I've found some solutions for this on the net, all of them trying to access
current message context with MessageContext.getCurrentMessageContext(), then
retrieve the ServletContext, then call spring's
WebApplicationContextUtils.getWebApplicationContext(servletContext). This
worked well with axis1 and can work in axis2 handlers, since they have
MessageContext as input parameter for invoke(), but cannot work in
CallbackHandler because it cannot access current message context
(MessageContext.getCurrentMessageContext() returns null). I need spring
beans inside CallbackHandler to access the DB and retrieve the pass for the
given user. 

 

Has anyone solved this problem?

 

I had one not-best-practise idea to store the ApplicationContext in a static
field in some class just upon its creation.

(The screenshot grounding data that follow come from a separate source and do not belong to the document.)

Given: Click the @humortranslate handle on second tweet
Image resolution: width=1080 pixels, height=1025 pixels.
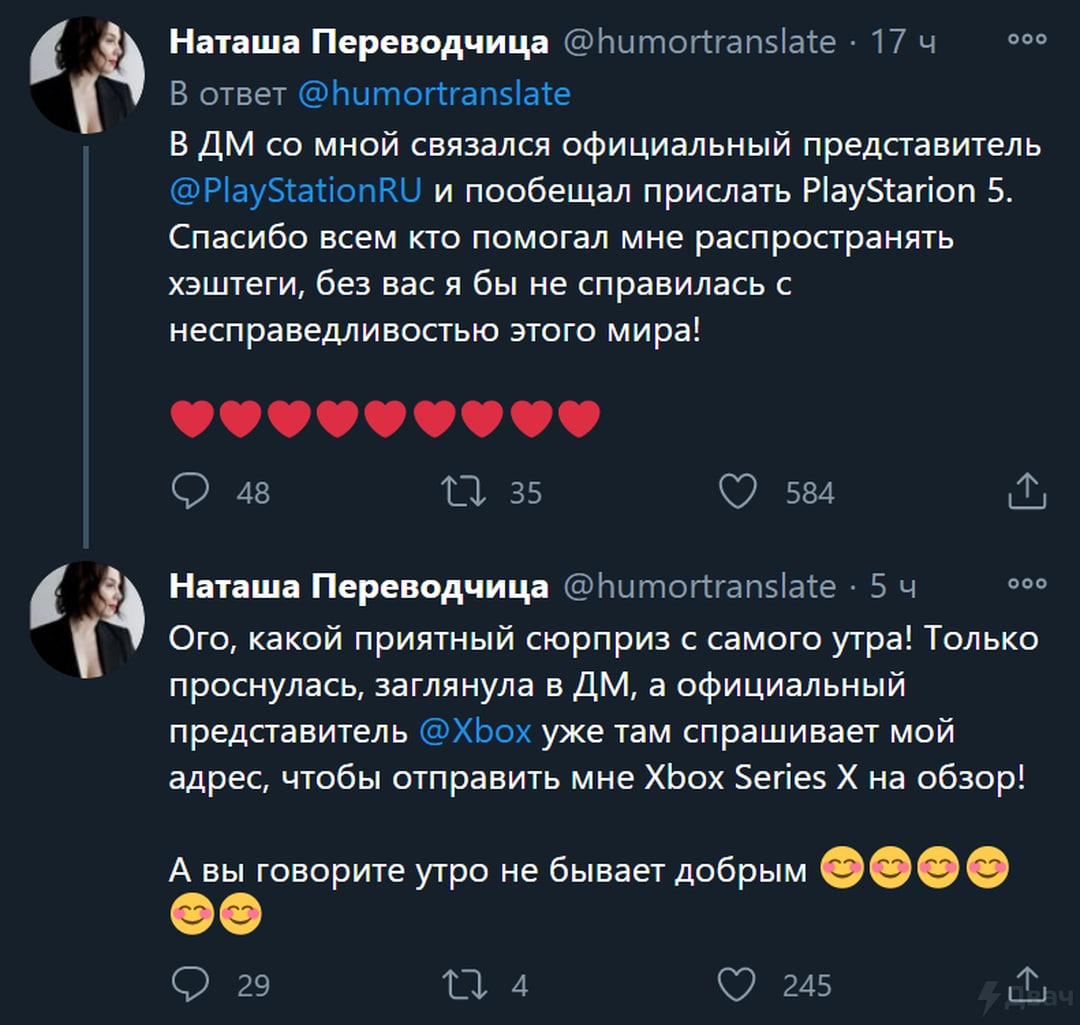Looking at the screenshot, I should 699,586.
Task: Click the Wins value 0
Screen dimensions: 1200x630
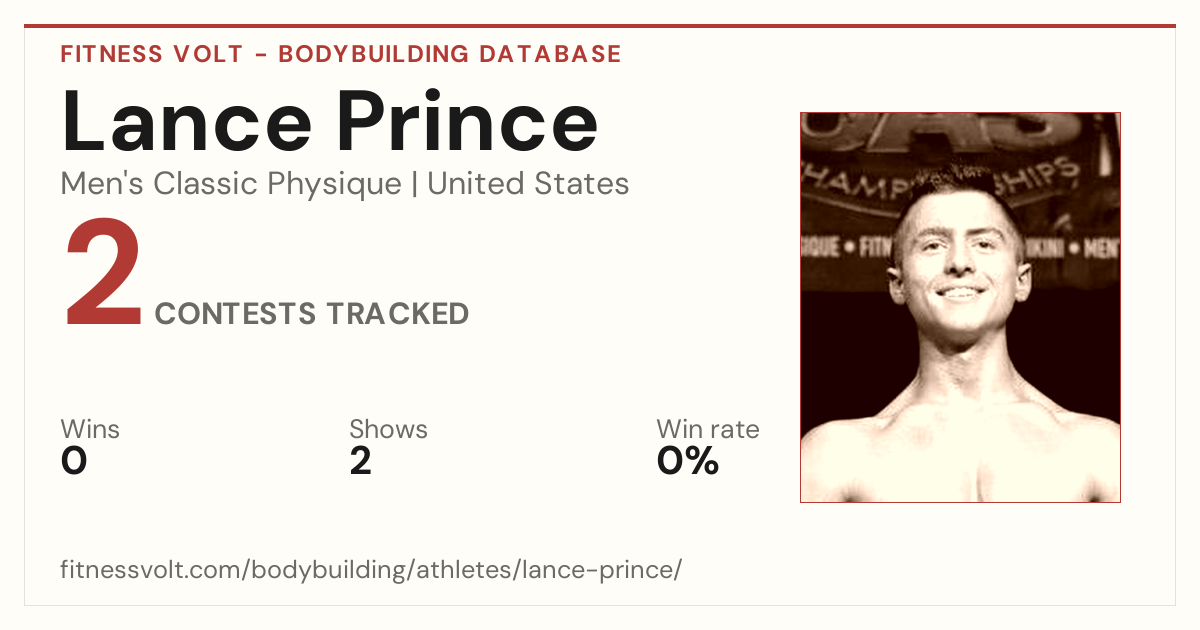Action: [74, 461]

For instance in
ContextLoaderListener replace the method contextInitialized with:

 

            public void contextInitialized(ServletContextEvent event) {

                        this.contextLoader = createContextLoader();

                        this.webApplicationContext =
this.contextLoader.initWebApplicationContext(event.getServletContext());

            }

 

And provide field and getter for this context:

 

            private static WebApplicationContext webApplicationContext;

 

            public static WebApplicationContext getWebApplicationContext()
{

        return webApplicationContext;

}

 

Then anywhere in application (including axis2 handlers and CallbackHandler)
I can call MyContextLoaderListener.getWebApplicationContext() and the spring
beans can be accessed.

 

Is this so bad solution? Any better ideas?